AIM OF THE EXERCISE =
Could you write the entries out again, exactly as they appear?

----- RAW DATA

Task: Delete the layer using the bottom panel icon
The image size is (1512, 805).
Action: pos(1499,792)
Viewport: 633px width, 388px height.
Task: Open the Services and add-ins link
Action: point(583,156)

----------

OUTPUT BELOW =
Task: Delete the layer using the bottom panel icon
The image size is (1512, 805).
Action: pos(1499,792)
Viewport: 633px width, 388px height.
Task: Open the Services and add-ins link
Action: point(583,156)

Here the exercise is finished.